(Corrects to add dropped words “last year” in second paragraph)
HONG KONG, July 10 (Reuters) - Hong Kong stocks surged for the second day on Friday to trim losses for the week, tracking the turnaround in China’s markets after Beijing unleashed a series of support measures staunch losses after a worryingly steep decline.
The Hang Seng index rose 2.1 percent to end the day at 24,901.28 points, but was down 4.5 percent for the week in its biggest weekly decline since mid-March last year.
The China Enterprises Index climbed 3.6 percent in its best day since April 13. Closing at 11,858.55 points, it was still down nearly 6 percent for the week, the worst performance since May 2012.
China stocks rallied strongly for a second day, reversing an early-week slump in frenetic trading.
Analysts said it was still early to conclude the impact of the government’s support measures and the longer term effect had yet to be seen.
CITIC Ltd led gains in the Hong Kong blue-chip index, surging 9 percent.
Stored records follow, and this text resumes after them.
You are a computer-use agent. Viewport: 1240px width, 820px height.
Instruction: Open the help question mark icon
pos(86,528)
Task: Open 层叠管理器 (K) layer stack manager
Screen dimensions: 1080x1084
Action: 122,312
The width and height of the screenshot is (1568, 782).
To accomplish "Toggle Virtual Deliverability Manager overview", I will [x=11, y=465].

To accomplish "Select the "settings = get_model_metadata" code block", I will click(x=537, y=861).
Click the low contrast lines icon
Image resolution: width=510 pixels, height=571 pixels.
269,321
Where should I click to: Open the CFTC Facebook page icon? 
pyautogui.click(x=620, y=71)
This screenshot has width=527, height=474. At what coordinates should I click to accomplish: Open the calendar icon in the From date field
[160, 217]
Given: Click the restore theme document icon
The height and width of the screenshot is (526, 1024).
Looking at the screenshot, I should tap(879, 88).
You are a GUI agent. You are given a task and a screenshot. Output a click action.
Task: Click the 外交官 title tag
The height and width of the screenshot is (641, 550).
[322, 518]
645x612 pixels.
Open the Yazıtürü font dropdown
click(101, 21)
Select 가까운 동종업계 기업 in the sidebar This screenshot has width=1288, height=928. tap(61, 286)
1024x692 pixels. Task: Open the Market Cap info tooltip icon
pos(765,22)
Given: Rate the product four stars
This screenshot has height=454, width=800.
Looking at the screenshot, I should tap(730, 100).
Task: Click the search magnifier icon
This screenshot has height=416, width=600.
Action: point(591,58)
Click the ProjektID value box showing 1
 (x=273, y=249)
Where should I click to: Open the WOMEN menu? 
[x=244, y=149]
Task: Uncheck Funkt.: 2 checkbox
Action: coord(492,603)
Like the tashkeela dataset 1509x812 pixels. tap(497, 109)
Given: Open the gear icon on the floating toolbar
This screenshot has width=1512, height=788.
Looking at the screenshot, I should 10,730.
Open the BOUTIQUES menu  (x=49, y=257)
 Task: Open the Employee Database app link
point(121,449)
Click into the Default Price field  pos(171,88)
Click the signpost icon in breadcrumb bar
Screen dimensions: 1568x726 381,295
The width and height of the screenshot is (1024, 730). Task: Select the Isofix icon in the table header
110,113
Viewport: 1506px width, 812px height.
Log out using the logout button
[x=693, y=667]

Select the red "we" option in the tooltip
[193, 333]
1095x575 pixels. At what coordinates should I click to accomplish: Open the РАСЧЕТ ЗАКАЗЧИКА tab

It was followed by China Life Insurance, climbing 6.6 percent and Ping An Insurance , which was up nearly 5 percent.
BYD Co Ltd led rises in the China companies index, soaring 11.1 percent. It was followed by Haitong Securities with a 9.8 percent increase, and PICC Property and Casualty, up 7.6 percent. (Reporting by Donny Kwok; Editing by Simon Cameron-Moore)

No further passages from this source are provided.